Required action >> Starting with the line that contains "What do you see at coordinates (40, 556)" and going on through the line that contains "What do you see at coordinates (316, 414)", format those entries as a numbered list, leaving out any blank lines.

Record set >>
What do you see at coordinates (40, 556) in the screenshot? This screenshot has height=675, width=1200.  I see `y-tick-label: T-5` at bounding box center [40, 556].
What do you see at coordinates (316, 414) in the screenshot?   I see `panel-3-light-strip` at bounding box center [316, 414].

* * *

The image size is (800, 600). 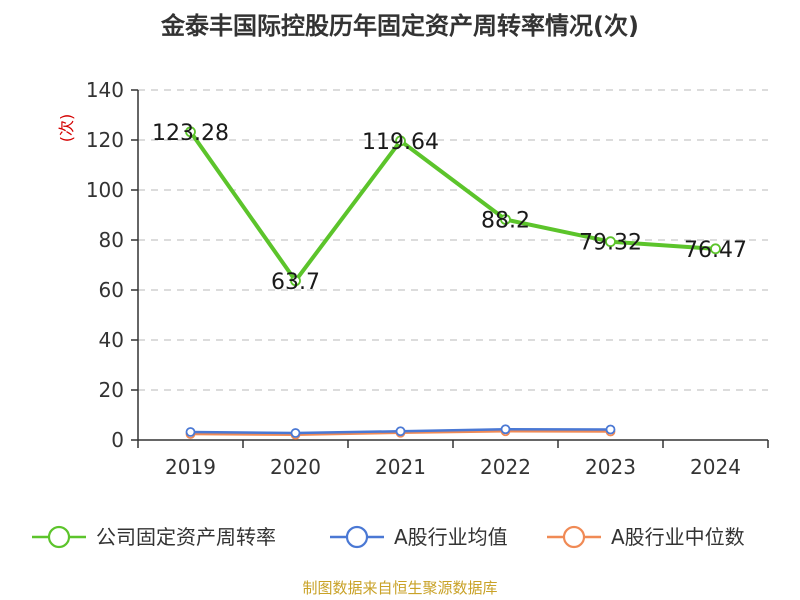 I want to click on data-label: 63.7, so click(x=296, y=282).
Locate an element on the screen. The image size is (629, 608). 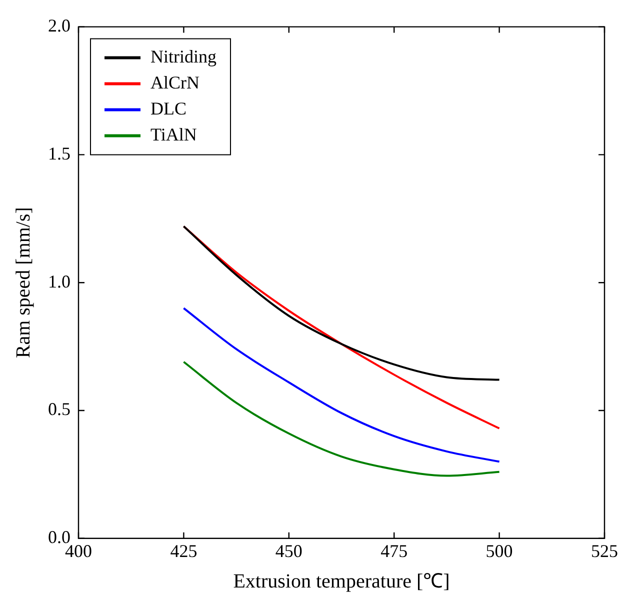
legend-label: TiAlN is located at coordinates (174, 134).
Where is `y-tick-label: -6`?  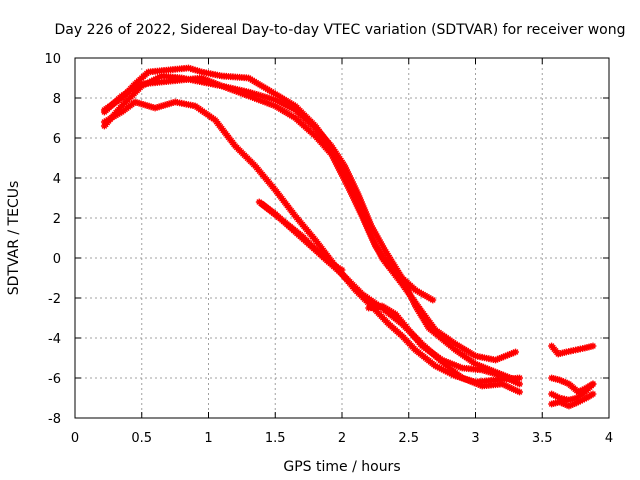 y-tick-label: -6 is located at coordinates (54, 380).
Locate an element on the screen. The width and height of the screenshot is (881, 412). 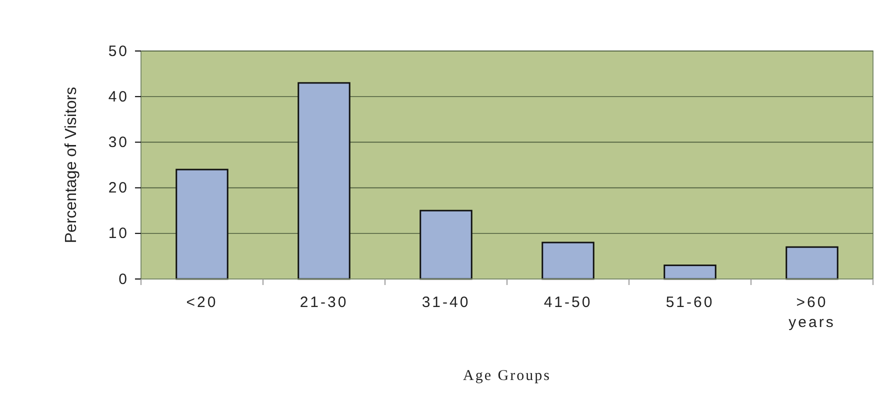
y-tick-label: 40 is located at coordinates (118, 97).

--

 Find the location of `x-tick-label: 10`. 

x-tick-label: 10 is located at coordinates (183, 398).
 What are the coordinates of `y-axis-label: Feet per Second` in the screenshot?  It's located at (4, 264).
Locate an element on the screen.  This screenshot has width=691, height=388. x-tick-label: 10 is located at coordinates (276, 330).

Exercise answer >>
1. What do you see at coordinates (40, 556) in the screenshot? This screenshot has height=675, width=1200.  I see `y-tick-label: T-5` at bounding box center [40, 556].
2. What do you see at coordinates (316, 414) in the screenshot?   I see `panel-3-light-strip` at bounding box center [316, 414].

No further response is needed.